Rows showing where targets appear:
--- --- ---

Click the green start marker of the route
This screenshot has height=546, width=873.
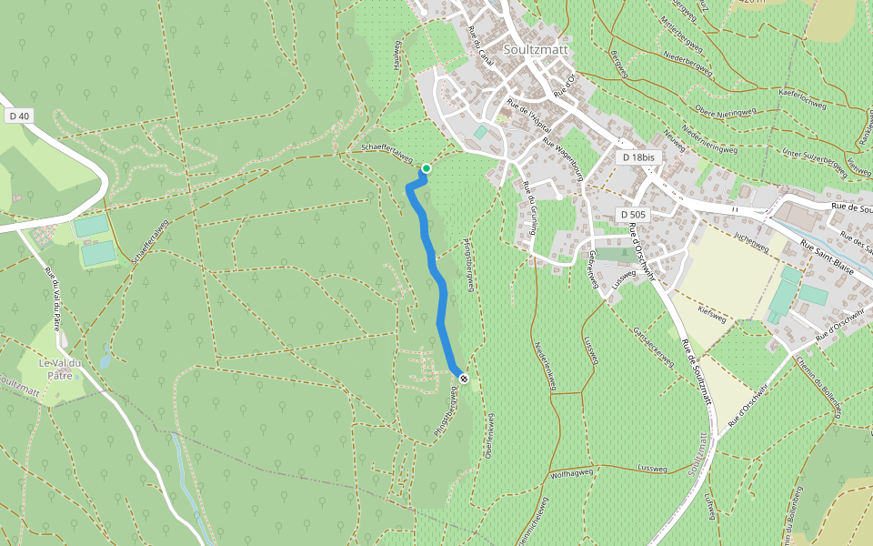point(426,168)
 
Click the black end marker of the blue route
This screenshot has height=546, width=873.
point(464,378)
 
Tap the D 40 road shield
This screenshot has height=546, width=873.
point(19,116)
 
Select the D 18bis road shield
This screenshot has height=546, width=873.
point(640,157)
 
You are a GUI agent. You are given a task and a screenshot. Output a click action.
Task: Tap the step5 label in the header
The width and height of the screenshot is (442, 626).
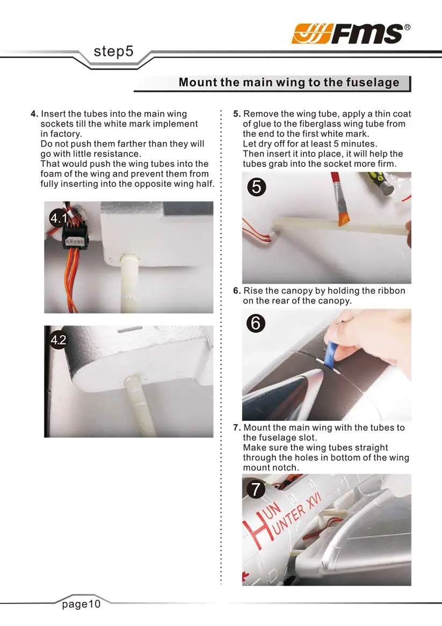point(113,52)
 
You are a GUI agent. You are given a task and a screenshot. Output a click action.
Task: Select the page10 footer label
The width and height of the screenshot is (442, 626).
point(81,604)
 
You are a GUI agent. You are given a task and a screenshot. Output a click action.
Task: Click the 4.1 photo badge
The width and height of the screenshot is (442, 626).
point(59,218)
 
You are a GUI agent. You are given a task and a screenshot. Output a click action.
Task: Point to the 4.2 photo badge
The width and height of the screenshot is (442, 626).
point(59,340)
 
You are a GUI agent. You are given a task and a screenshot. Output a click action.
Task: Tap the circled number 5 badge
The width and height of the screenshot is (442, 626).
point(257,187)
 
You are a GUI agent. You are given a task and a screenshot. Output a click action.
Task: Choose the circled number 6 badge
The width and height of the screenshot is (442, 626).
point(256,323)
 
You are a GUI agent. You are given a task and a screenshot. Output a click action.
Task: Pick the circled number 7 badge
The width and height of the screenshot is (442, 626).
point(256,489)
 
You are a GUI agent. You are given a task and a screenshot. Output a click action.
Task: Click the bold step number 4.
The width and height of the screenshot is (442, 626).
point(34,114)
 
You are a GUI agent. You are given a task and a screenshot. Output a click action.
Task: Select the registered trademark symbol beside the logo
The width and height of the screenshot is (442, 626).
point(407,27)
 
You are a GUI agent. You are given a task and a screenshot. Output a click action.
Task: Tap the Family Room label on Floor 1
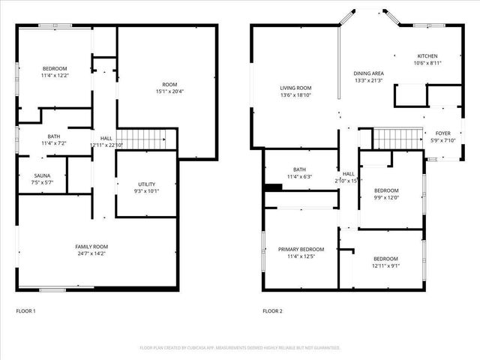pos(92,247)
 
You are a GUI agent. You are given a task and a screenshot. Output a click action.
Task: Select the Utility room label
pos(147,184)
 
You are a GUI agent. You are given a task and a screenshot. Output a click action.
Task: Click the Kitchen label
pos(428,56)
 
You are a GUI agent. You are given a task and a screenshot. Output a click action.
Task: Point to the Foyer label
pos(443,133)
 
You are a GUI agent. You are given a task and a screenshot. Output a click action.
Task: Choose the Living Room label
pos(296,88)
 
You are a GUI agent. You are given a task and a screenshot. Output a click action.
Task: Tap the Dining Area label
pos(368,73)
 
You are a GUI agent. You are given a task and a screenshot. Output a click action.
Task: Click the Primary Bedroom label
pos(301,249)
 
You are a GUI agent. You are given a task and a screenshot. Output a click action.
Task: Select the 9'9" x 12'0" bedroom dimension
pos(386,197)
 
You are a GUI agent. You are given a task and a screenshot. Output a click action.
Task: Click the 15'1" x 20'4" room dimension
pos(170,92)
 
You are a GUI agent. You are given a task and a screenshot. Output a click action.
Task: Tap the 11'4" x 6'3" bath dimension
pos(300,177)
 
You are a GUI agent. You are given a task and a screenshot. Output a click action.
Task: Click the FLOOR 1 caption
pos(26,310)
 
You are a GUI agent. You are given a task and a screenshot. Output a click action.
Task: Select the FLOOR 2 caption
pos(272,310)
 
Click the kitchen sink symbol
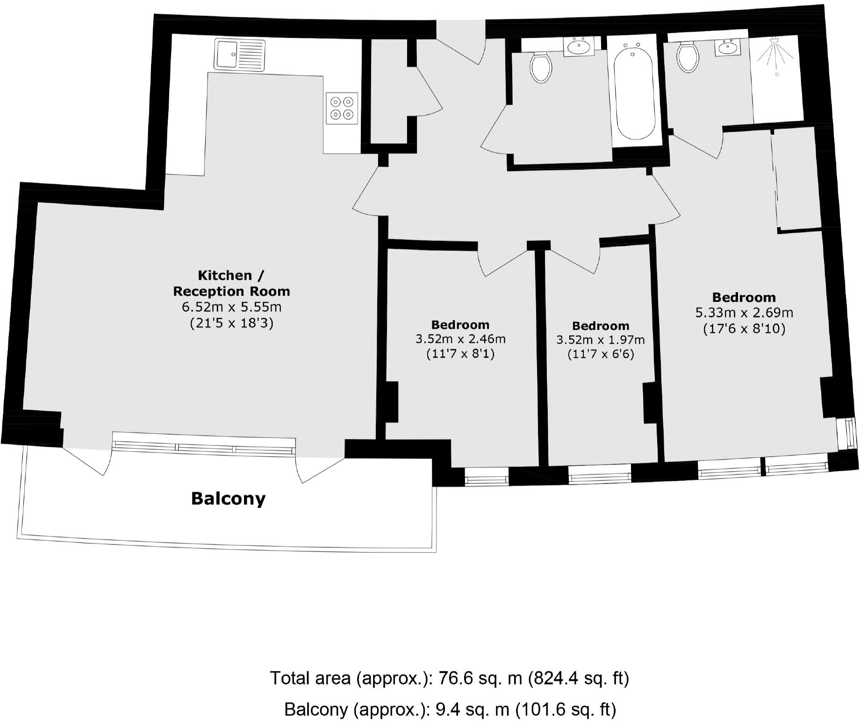(x=240, y=55)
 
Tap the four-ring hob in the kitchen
(x=342, y=108)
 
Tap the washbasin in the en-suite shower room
(x=728, y=48)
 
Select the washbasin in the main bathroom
(x=579, y=47)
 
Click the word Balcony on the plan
(x=228, y=499)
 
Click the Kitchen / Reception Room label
(x=231, y=283)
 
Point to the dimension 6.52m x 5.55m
(x=231, y=307)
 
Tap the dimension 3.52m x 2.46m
(x=460, y=339)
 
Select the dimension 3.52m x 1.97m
(x=600, y=340)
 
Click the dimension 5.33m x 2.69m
(x=744, y=312)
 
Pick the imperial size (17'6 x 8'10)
(x=744, y=329)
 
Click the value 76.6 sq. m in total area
(x=480, y=679)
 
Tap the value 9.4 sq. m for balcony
(x=472, y=710)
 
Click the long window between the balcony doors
(x=204, y=447)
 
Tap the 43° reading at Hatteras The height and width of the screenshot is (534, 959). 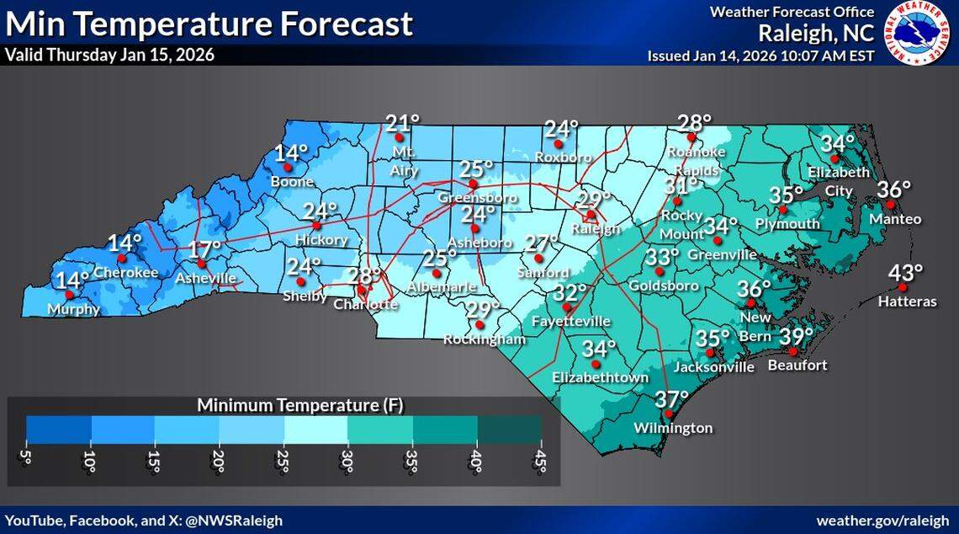pos(906,273)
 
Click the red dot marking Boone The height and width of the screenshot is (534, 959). pos(288,168)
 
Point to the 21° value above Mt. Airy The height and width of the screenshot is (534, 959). pos(402,124)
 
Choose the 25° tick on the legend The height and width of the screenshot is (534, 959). pos(283,462)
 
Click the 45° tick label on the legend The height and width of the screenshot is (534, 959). pos(541,462)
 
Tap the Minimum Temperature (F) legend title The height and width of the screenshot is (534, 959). pos(300,405)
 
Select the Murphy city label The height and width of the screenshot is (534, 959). pos(73,309)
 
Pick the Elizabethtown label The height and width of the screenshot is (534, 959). pos(600,378)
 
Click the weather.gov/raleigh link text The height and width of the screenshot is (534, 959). pos(883,521)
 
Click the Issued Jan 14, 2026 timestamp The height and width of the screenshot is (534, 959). pos(760,56)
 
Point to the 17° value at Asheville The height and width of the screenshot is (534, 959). pos(204,249)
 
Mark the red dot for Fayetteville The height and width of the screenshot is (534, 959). pos(566,307)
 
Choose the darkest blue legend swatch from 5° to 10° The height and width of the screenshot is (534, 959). pos(59,429)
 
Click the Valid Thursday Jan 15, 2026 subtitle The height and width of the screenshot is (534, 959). pos(109,56)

--- --- ---

TASK: Rewrite the records from the first line through the line containing "point(640,157)", changing "road shield" to "highway marker" and leaving everything else as it is. Omit the pictures from your answer.

SOLUTION:
Click the green start marker of the route
This screenshot has height=546, width=873.
point(426,168)
 
Click the black end marker of the blue route
This screenshot has height=546, width=873.
point(464,378)
 
Tap the D 40 highway marker
This screenshot has height=546, width=873.
point(19,116)
 
Select the D 18bis highway marker
This screenshot has height=546, width=873.
point(640,157)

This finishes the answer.